- WRITTEN INSTRUCTION -
Convert the part of the entries below that opens with the line containing "Open Info città link for Bruxelles Charleroi" and closes with the line containing "Looking at the" into a JSON list of strings, one string per line, skipping blank lines. Omit the pictures from your answer.

▬▬▬▬▬▬

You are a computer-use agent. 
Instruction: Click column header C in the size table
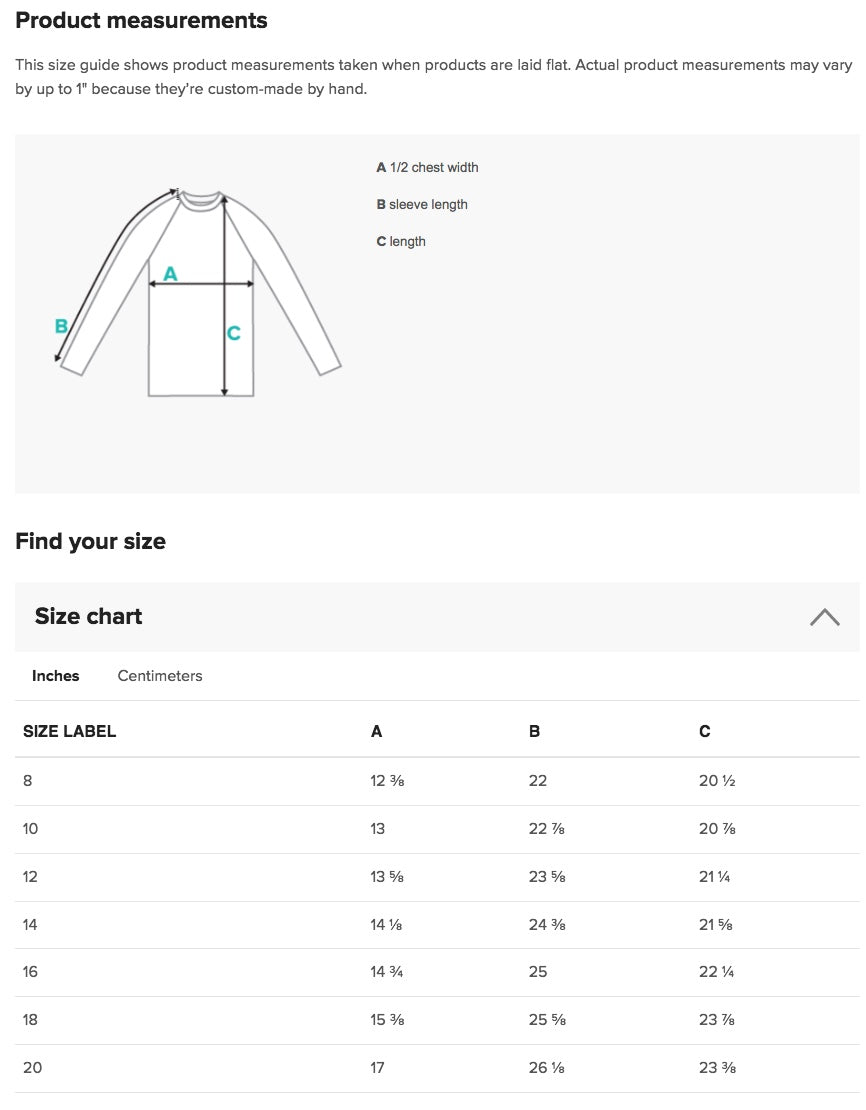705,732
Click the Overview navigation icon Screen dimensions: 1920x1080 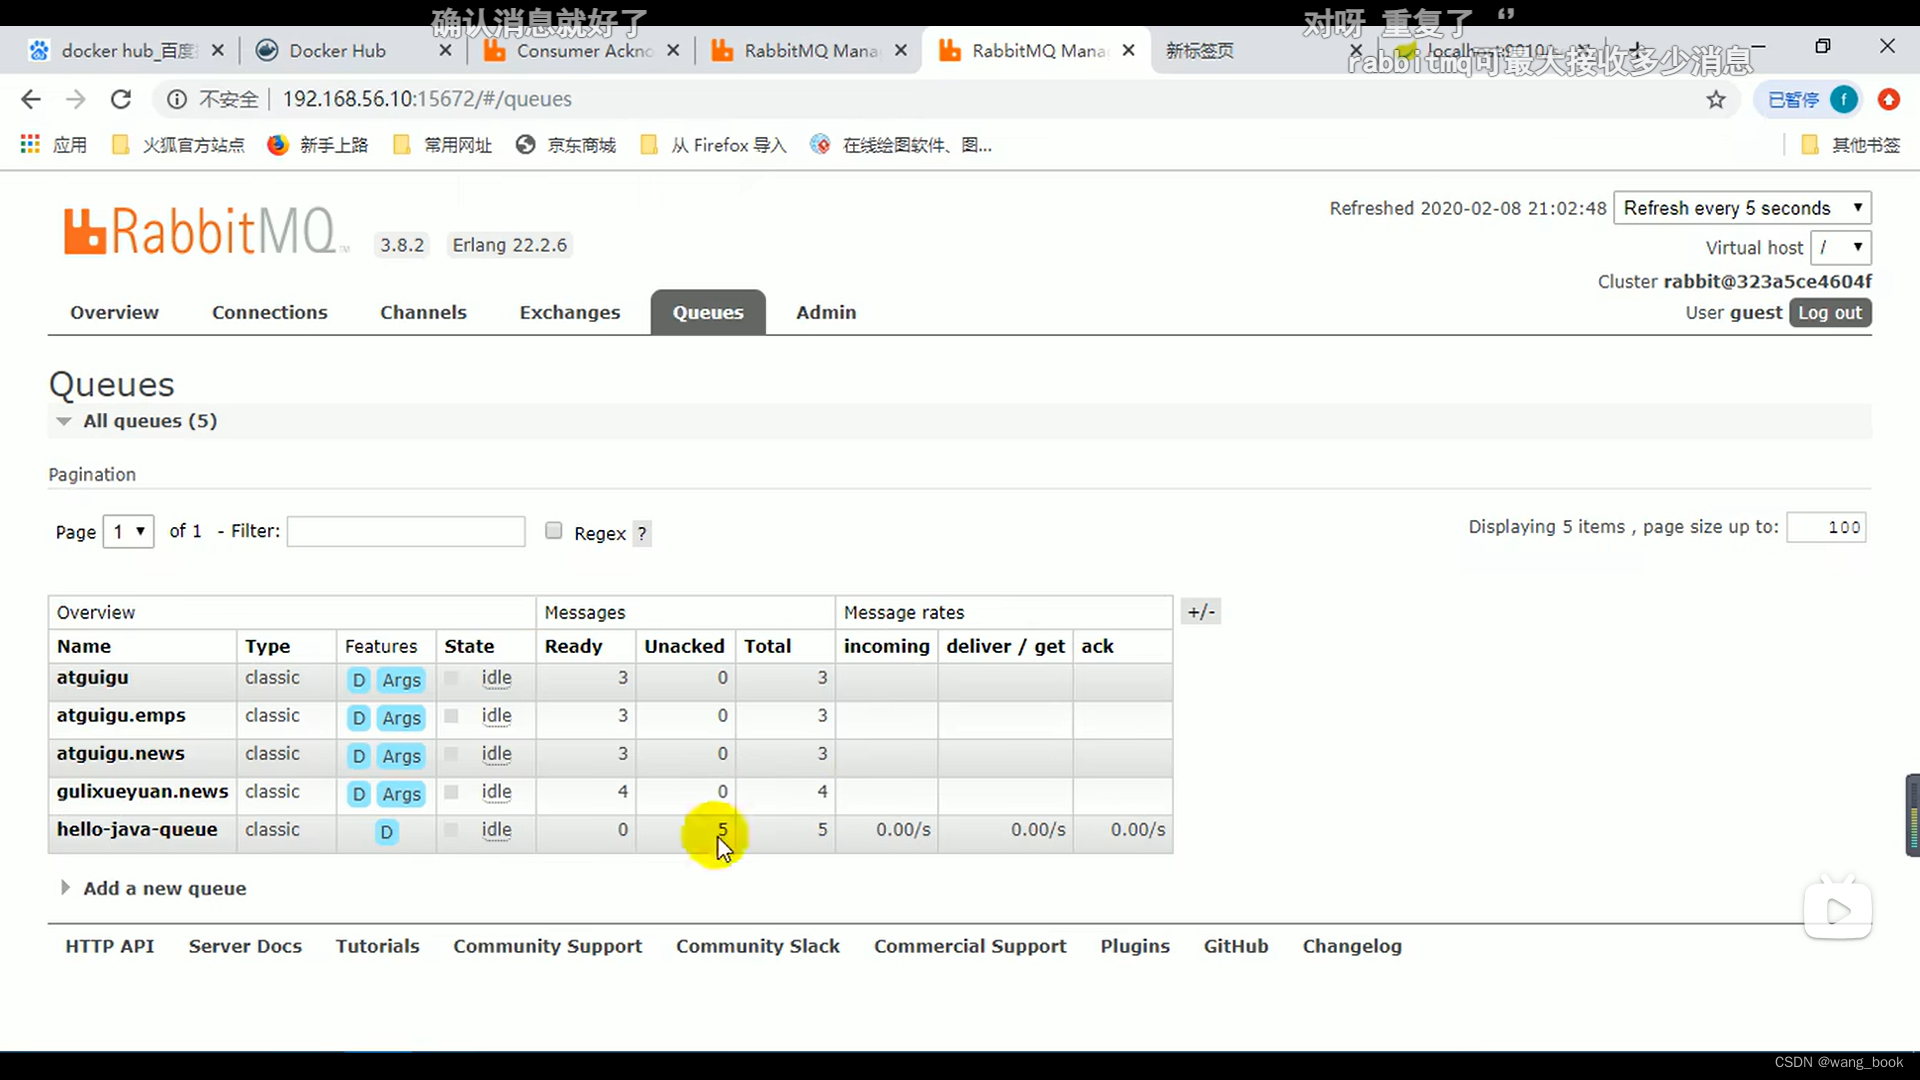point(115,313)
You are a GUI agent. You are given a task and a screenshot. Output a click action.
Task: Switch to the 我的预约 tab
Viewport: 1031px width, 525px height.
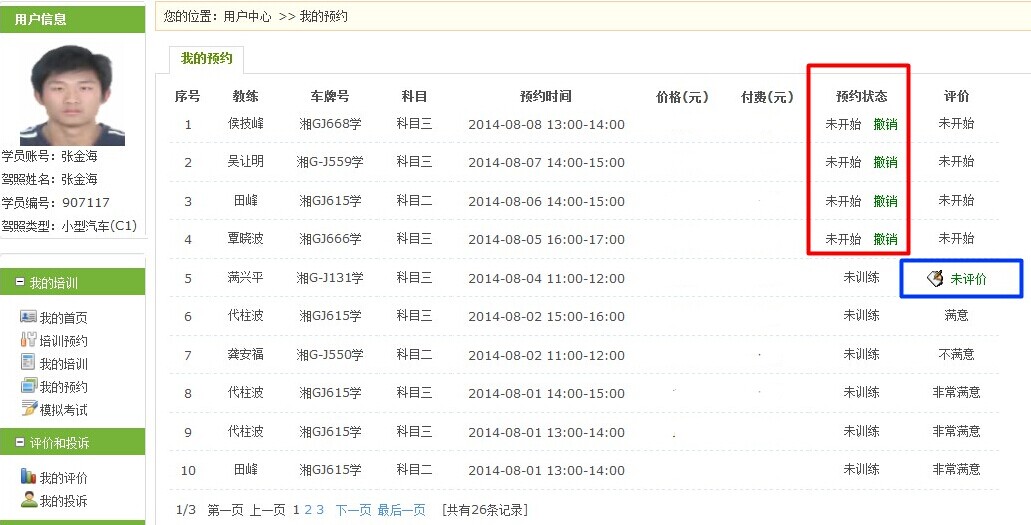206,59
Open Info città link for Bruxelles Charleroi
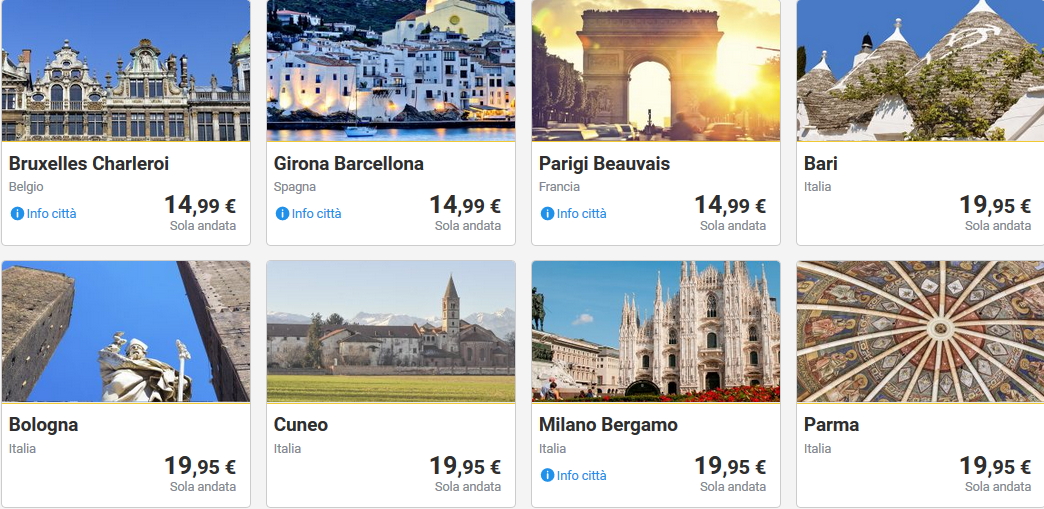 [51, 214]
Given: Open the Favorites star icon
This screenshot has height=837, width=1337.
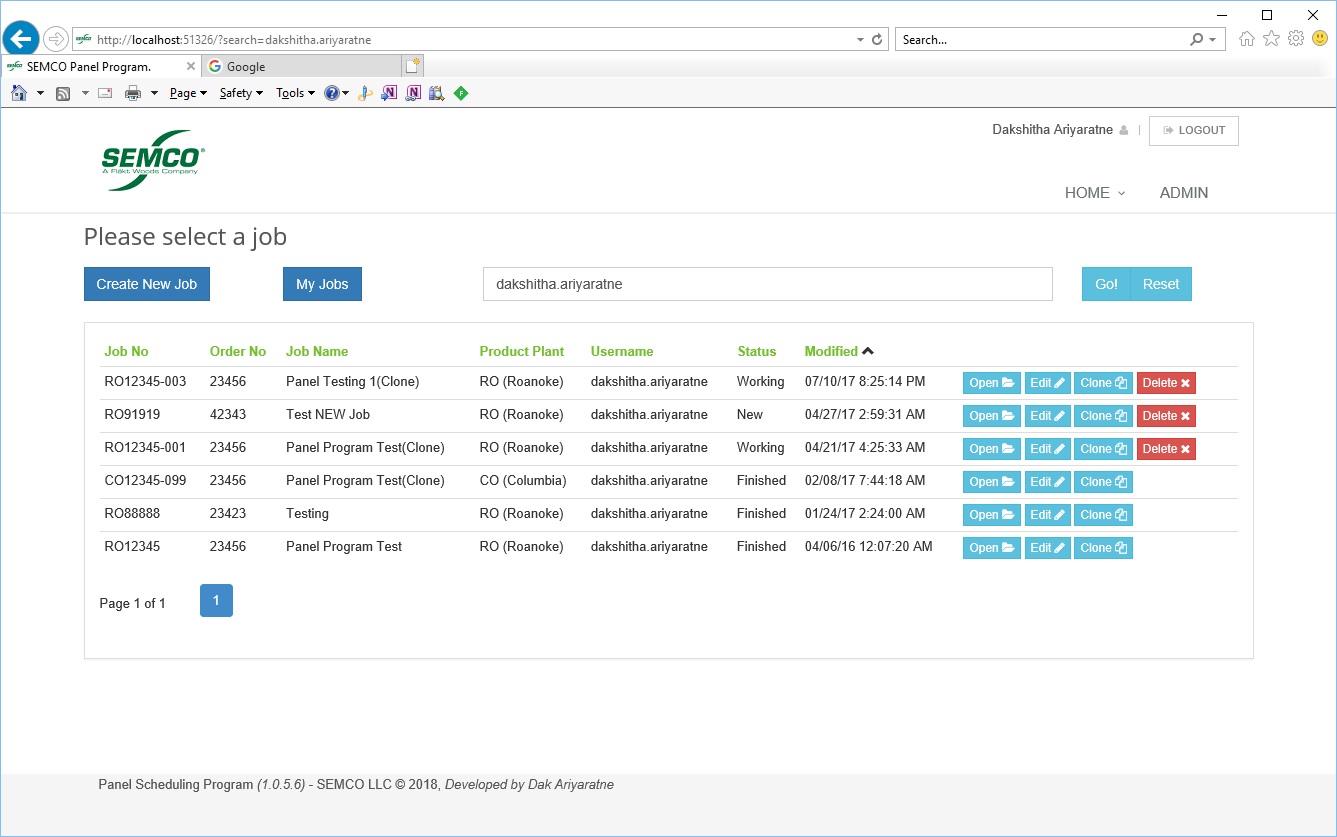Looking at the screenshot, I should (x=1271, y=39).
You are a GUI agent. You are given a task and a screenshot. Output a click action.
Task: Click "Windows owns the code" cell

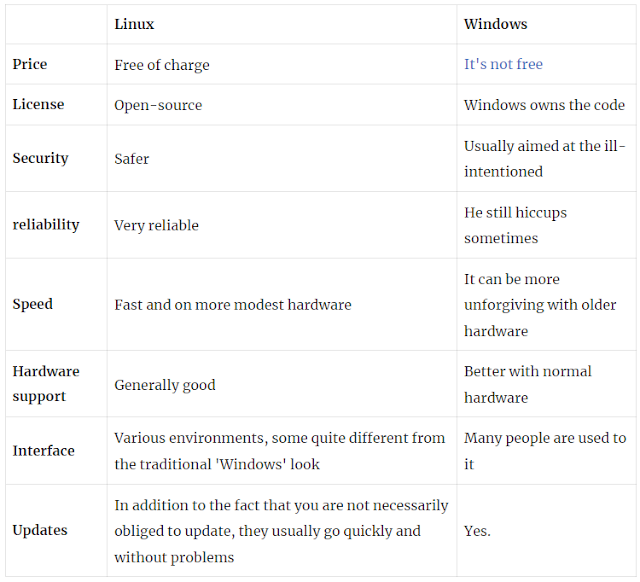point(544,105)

▬▬▬▬▬▬

- FINISHED ANSWER -
[
  "Open Info città link for Bruxelles Charleroi",
  " [51, 214]",
  "Given: Open the Favorites star icon",
  "This screenshot has height=837, width=1337.",
  "Looking at the screenshot, I should (x=1271, y=39)."
]